===== DATA RECORDS =====

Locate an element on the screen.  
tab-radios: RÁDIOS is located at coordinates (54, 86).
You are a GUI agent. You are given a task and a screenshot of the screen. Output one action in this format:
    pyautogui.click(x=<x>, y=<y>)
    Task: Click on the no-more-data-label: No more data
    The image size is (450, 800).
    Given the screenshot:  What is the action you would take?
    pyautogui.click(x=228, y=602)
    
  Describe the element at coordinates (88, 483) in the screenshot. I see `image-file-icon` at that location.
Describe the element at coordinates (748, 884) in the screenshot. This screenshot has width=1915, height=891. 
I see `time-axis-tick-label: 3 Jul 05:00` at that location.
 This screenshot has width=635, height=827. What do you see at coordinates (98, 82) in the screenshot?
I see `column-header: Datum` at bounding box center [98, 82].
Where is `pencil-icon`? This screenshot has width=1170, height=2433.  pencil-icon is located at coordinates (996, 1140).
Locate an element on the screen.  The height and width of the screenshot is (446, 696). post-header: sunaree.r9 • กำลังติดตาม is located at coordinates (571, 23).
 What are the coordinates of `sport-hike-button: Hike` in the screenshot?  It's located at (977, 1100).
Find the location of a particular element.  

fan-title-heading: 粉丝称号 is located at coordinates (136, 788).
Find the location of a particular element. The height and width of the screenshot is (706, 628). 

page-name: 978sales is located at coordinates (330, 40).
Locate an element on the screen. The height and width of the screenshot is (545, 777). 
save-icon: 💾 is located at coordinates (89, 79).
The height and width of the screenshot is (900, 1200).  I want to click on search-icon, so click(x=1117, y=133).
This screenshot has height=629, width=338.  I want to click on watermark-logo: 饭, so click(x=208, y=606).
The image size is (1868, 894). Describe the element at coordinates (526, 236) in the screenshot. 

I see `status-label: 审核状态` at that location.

=====

EXERCISE: Reproduce all of the stored data above, substituting "specific element" for each occurrence of "particular element" and changing nothing else.

OUTPUT:
Locate an element on the screen.  
tab-radios: RÁDIOS is located at coordinates (54, 86).
You are a GUI agent. You are given a task and a screenshot of the screen. Output one action in this format:
    pyautogui.click(x=<x>, y=<y>)
    Task: Click on the no-more-data-label: No more data
    The image size is (450, 800).
    Given the screenshot:  What is the action you would take?
    pyautogui.click(x=228, y=602)
    
  Describe the element at coordinates (88, 483) in the screenshot. I see `image-file-icon` at that location.
Describe the element at coordinates (748, 884) in the screenshot. This screenshot has width=1915, height=891. 
I see `time-axis-tick-label: 3 Jul 05:00` at that location.
 This screenshot has width=635, height=827. What do you see at coordinates (98, 82) in the screenshot?
I see `column-header: Datum` at bounding box center [98, 82].
Where is `pencil-icon`? This screenshot has width=1170, height=2433.  pencil-icon is located at coordinates (996, 1140).
Locate an element on the screen.  The height and width of the screenshot is (446, 696). post-header: sunaree.r9 • กำลังติดตาม is located at coordinates (571, 23).
 What are the coordinates of `sport-hike-button: Hike` in the screenshot?  It's located at (977, 1100).
Find the location of a specific element.  

fan-title-heading: 粉丝称号 is located at coordinates (136, 788).
Find the location of a specific element. The height and width of the screenshot is (706, 628). 

page-name: 978sales is located at coordinates (330, 40).
Locate an element on the screen. The height and width of the screenshot is (545, 777). 
save-icon: 💾 is located at coordinates (89, 79).
The height and width of the screenshot is (900, 1200).  I want to click on search-icon, so click(x=1117, y=133).
This screenshot has height=629, width=338.  I want to click on watermark-logo: 饭, so click(x=208, y=606).
The image size is (1868, 894). Describe the element at coordinates (526, 236) in the screenshot. 

I see `status-label: 审核状态` at that location.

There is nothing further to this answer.